By: Michael D. Felice, MD, Loyola University Medical Center, Maywood, Illinois; Elizabeth L. Koehne, MD, Loyola University Medical Center, Maywood, Illinois, University of Washington, Seattle; Hiten D. Patel, MD, MPH, Loyola University Medical Center, Maywood, Illinois, Feinberg School of Medicine, Northwestern University, Chicago, Illinois; Nicholas Elliott, MD, Loyola University Medical Center, Maywood, Illinois; Lauren Hekman, BA, Stritch School of Medicine, Loyola University Medical Center, Maywood, Illinois; Owen Lewer, BS, Stritch School of Medicine, Loyola University Medical Center, Maywood, Illinois; Farah Rahman, Stritch School of Medicine, Loyola University Medical Center, Maywood, Illinois; Sofia Petix, Hope College, Holland, Michigan; Jeffrey Ellis, MD, Loyola University Medical Center, Maywood, Illinois; Grace Delos Santos, MD, Loyola University Medical Center, Maywood, Illinois | Posted on: 19 Jan 2024

Felice MD, Koehne EL, Patel HD, et al.
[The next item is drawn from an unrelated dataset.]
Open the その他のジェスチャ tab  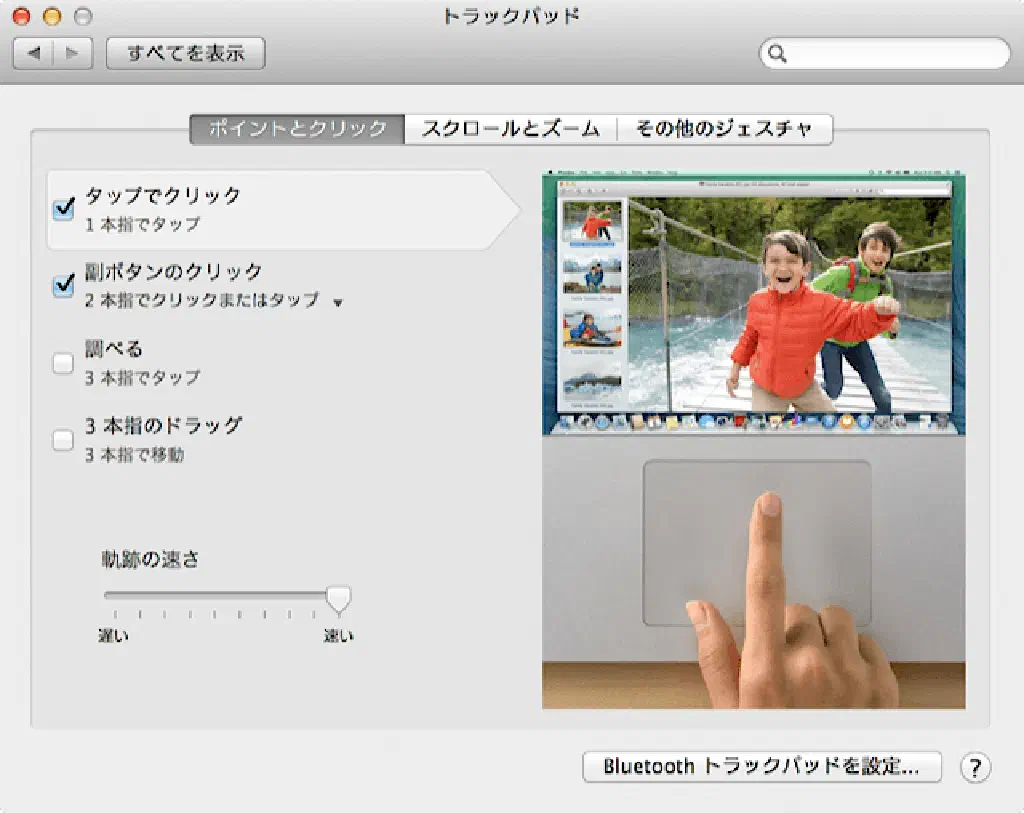click(723, 129)
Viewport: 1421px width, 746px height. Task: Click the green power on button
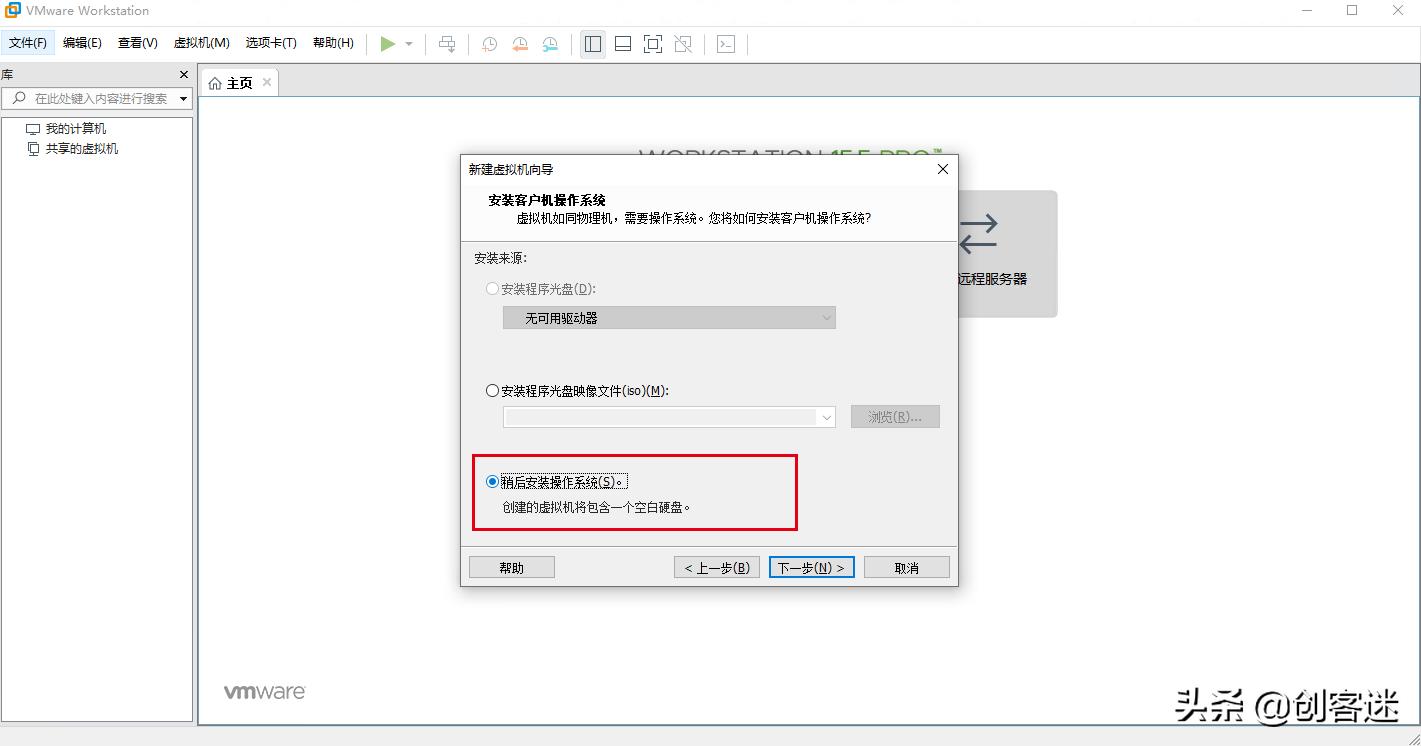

The current status of palliative care, hospice, and end-of-life health care utilization in patients with malignant ureteral obstruction. Urol Pract. 2024;11(1):187-196.

Study Need and Importance

Malignant ureteral obstruction (MUO) is associated with a poor prognosis. Most patients with MUO would benefit from concurrent dedicated palliative care services based on American Society of Clinical Oncology guidelines. Currently, palliative care and hospice utilization in patients with MUO is unknown.

What We Found

Most patients with MUO did not receive dedicated palliative care services, and roughly half of the cohort utilized hospice. Time spent on both palliative care and hospice was short. Neither palliative care nor hospice utilization was associated with decreased overall survival (Figure). Forty-three percent of patients with MUO had high end-of-life health care utilization. Notably, hospice drastically reduced end-of-life health care utilization.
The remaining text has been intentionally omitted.